■ Your goal ■
Every line from the one bearing "Task: Click the browser Back button" through the last line of the entries should be printed exactly, with no other output.

Stored items:
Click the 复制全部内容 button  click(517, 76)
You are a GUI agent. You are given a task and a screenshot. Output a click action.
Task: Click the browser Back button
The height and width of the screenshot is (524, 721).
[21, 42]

■ Solved problem ■
Task: Click the browser Back button
The height and width of the screenshot is (524, 721).
[21, 42]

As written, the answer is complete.